If you want some more fine-tuned control over specific functions without totally revoking access, tapping the app name will expand a new set of options. Disabling the bell icon will turn off any superuser notifications from an app. The bug icon setting will stop logging all requests for that app in the "Log" section of Magisk Manager.
The trash bin icon will not only revoke the superuser rights for an app, but it will also remove it from the list altogether. If you ever come across a questionable app that you know shouldn't have root access, you should delete it in this manner. Doing so will stop any further damage the app might be trying to do by eliminating the permissions. The next time the app requested superuser access, you would be prompted to allow or deny again.
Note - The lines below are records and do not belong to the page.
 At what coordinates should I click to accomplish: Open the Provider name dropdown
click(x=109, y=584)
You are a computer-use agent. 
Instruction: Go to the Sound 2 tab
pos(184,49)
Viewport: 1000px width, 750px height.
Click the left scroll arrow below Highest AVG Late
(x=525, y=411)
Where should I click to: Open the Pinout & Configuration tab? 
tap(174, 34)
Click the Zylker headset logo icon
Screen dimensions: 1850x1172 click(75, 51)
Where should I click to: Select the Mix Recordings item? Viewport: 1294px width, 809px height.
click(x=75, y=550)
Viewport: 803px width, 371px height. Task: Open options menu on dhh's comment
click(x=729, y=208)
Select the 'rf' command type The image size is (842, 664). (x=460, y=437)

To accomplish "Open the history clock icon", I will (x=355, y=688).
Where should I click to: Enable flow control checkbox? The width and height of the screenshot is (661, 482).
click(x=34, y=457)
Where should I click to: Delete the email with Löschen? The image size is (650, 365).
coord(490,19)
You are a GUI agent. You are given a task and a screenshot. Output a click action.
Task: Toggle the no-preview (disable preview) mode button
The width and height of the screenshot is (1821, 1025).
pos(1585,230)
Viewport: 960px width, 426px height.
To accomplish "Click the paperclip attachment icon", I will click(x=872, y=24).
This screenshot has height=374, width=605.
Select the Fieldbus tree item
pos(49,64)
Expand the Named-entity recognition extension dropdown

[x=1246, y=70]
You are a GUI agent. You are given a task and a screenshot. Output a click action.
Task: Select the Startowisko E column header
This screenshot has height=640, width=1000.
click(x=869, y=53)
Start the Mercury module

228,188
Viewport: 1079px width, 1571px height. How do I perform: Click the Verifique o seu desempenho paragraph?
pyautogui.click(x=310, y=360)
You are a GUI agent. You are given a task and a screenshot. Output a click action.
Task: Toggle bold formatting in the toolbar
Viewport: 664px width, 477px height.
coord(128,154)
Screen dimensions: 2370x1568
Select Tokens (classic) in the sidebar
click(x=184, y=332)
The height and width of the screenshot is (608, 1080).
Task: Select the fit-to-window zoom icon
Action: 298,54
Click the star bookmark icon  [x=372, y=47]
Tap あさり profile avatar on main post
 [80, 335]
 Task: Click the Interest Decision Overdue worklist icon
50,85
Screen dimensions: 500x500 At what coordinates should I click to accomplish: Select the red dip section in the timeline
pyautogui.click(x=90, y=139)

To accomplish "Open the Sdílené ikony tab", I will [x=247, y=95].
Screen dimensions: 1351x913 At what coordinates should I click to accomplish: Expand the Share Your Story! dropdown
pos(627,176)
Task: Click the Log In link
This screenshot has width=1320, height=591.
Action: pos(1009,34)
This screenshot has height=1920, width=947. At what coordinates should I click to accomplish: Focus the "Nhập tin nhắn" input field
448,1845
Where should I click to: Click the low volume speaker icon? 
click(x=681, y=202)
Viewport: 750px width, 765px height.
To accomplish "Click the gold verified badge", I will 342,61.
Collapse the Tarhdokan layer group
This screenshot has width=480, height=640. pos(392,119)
To be clear, Termux is not a rogue app that will hijack your system in any way. This is just an example of what you should do if you run into such an app.
Tap the menu icon on the left again, then go into the "Log" section to begin viewing all your superuser interactions. Every time an app is granted or denied superuser rights, it will get logged on the list so you can keep track of the behavior for root apps. Comb through your log results to ensure only trusted apps have access to your system.
If you discover some jarring results and see a lot of "Grant" entries for an app that you didn't confirm, you need to revoke access immediately! Head back over to the "Superuser" section of Magisk Manager like before and revoke access to that app by tapping the trash bin icon. You definitely want to uninstall that rouge app right away to protect yourself and your data.
It's a solid plan to see what apps have superuser permissions once in a while if you use a lot of root apps. Going over your permissions and checking out the log entries can extremely helpful in keeping your device secure. You don't want any apps trying anything sneaky by hijacking your root permissions to carry out malicious actions — keep your personal data away from prying eyes at all times.